Things COULD be Better

May 11, 2005 12:24


Well well well...
Seems the tables have turned and Im feeling GREAT. Not really.. but I'm better than before. I swear yo if I had the chance to just go back in time, or be in two places at the same time so I can change everything I've done wrong or fix whatever I can... I swear my life would be perfect. =\ But obviously that can only be fulfilled in my fantasies... poor me... But other than that mumbo jumbo, everything is fine... things COULD get better, but it hasnt yet.... YET and I'm keeping my word that sooner or later things really could get better. I know it can. Just as long as you're in my life well goddam EVERYTHING is close to almost being perfect. You know... it makes me sick to my stomach to think that it's possible to have a trust for someone... not just any trust but a special trust that NObody can ever have... and in the matter of a minute it can all be broken all because of a silly, immature mistake. Well this shit has happened to me a million times and fucked me over and I still havent learned my lesson. Well then yes... I am naiive. But theres only so much shit that I can take and I swear on my fucked up life that I'm gonna learn from it and NOBODY will be trusted by me EVER! Nobody will ever live in that soft spot that I have in my heart ever again... nobody... not even you.

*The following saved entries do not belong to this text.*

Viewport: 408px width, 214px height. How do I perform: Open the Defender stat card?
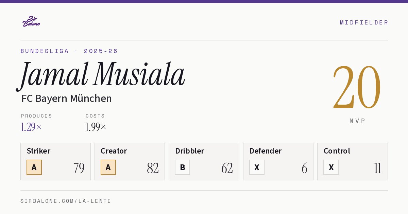(x=278, y=161)
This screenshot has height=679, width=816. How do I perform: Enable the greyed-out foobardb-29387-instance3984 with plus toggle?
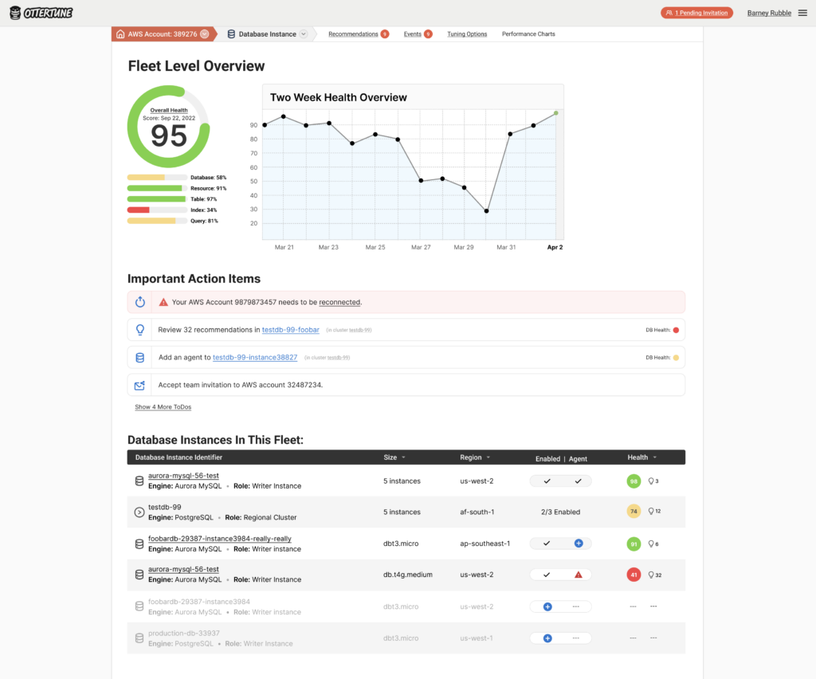click(x=547, y=606)
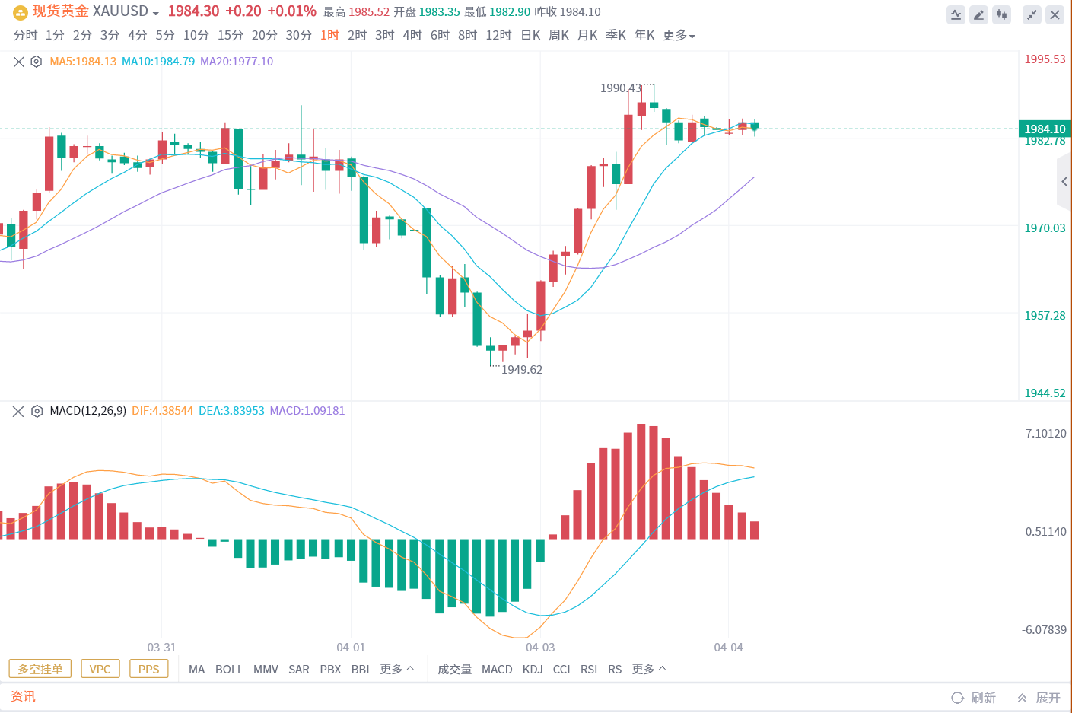This screenshot has width=1072, height=713.
Task: Open the indicator line chart tool icon
Action: 956,14
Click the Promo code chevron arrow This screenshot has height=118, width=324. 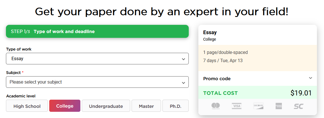(x=310, y=78)
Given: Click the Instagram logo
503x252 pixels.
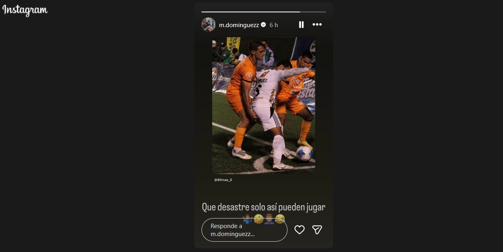Looking at the screenshot, I should [x=25, y=10].
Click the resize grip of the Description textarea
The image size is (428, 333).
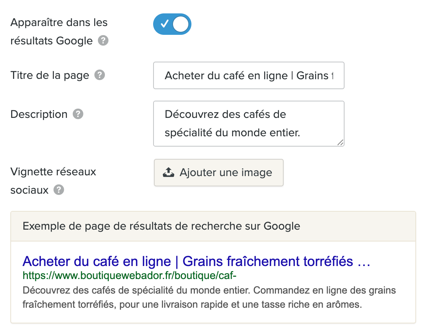click(x=340, y=142)
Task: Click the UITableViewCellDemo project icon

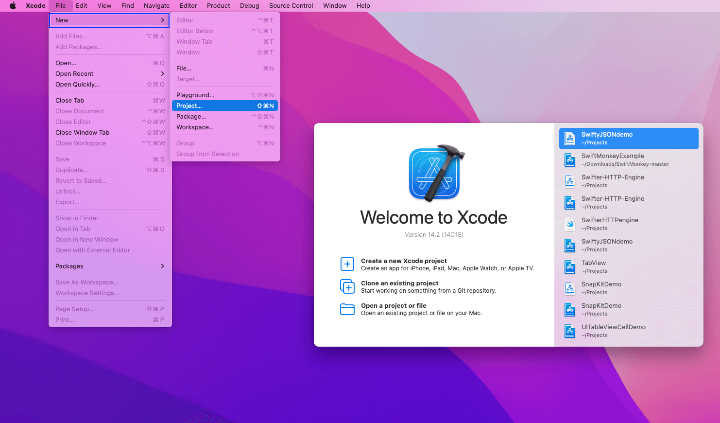Action: [x=569, y=331]
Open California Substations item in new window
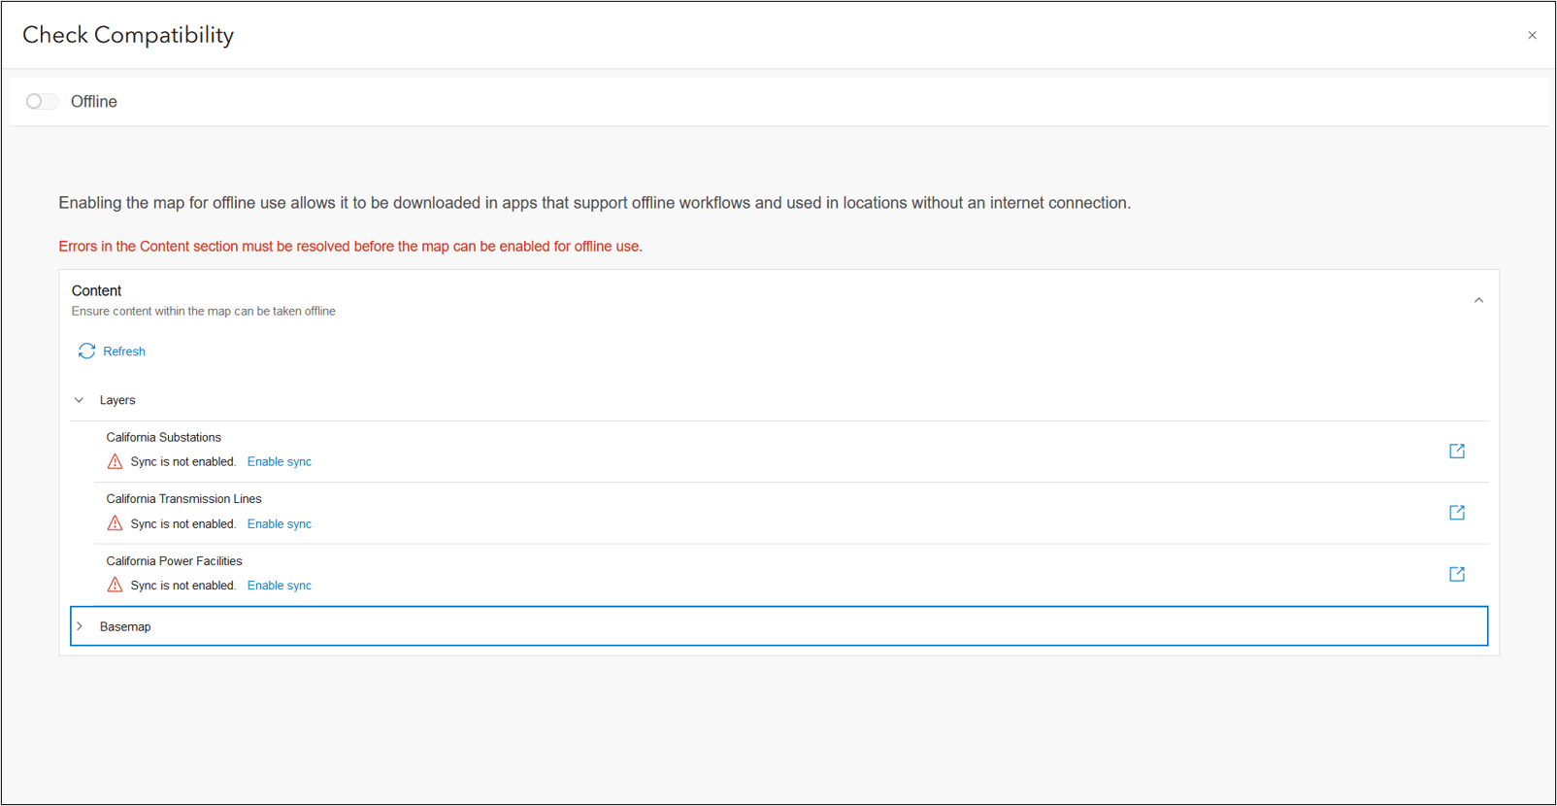The width and height of the screenshot is (1557, 806). 1456,452
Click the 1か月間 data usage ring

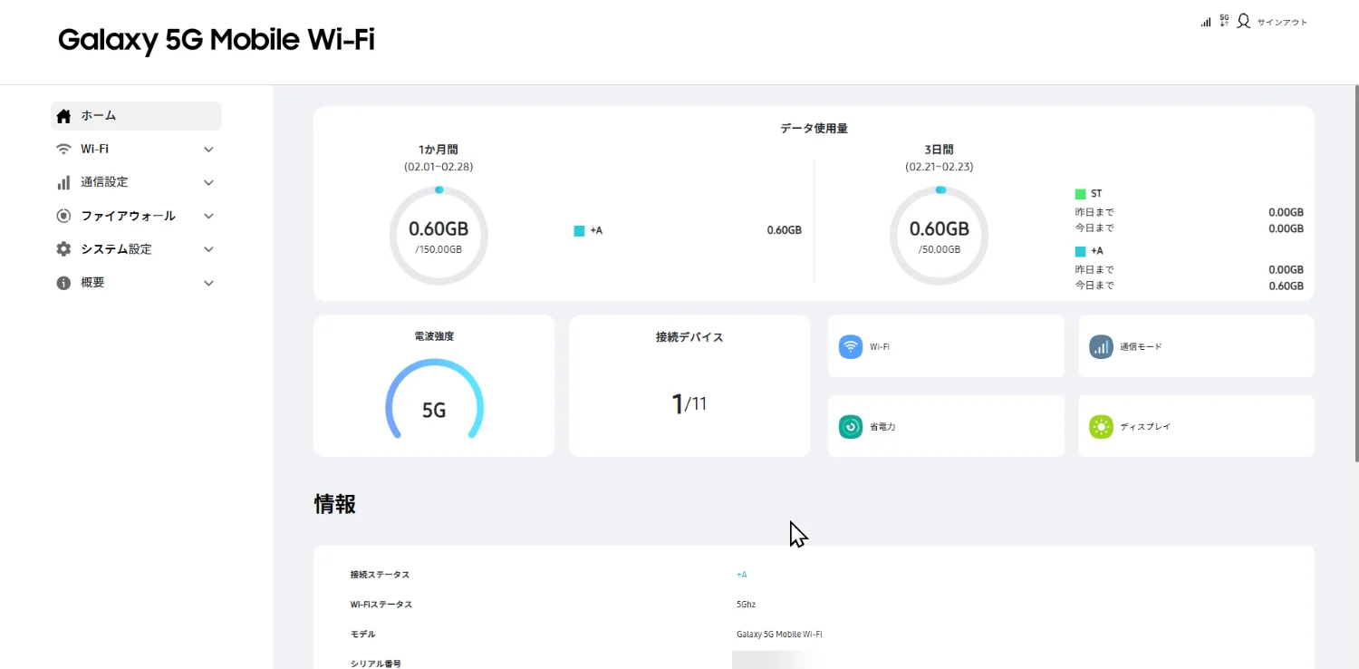click(439, 236)
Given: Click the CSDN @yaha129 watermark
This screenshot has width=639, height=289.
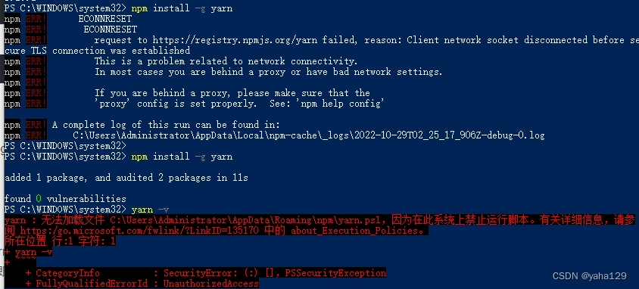Looking at the screenshot, I should click(x=589, y=276).
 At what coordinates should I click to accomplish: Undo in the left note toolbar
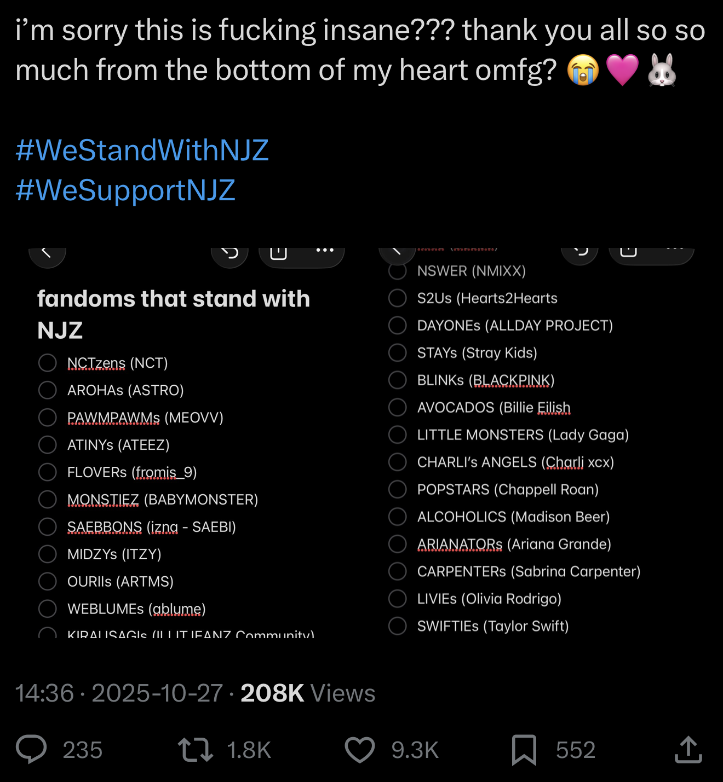pyautogui.click(x=230, y=253)
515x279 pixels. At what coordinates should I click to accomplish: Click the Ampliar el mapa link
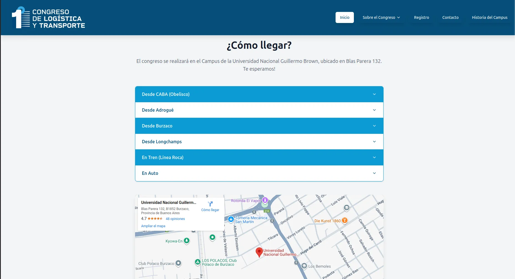(x=153, y=226)
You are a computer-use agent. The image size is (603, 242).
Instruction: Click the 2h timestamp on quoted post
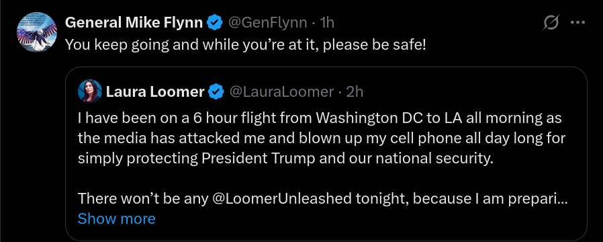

So this passed week has been great. Heather and Cristina and Brie... wow... we've all gotten closer and I'm lovin it. I wish I couldve found a way to pick my friends before than actually have to go through all this pain to finally find them. I love Cristina, I love Heather, and I love Brie... omg I love Brie. It's funny how we can make mistakes and it all gives us a better outcome, thinking the concenquences could be almost like death. I'm glad you can be such a forgiving person... what would I do without it?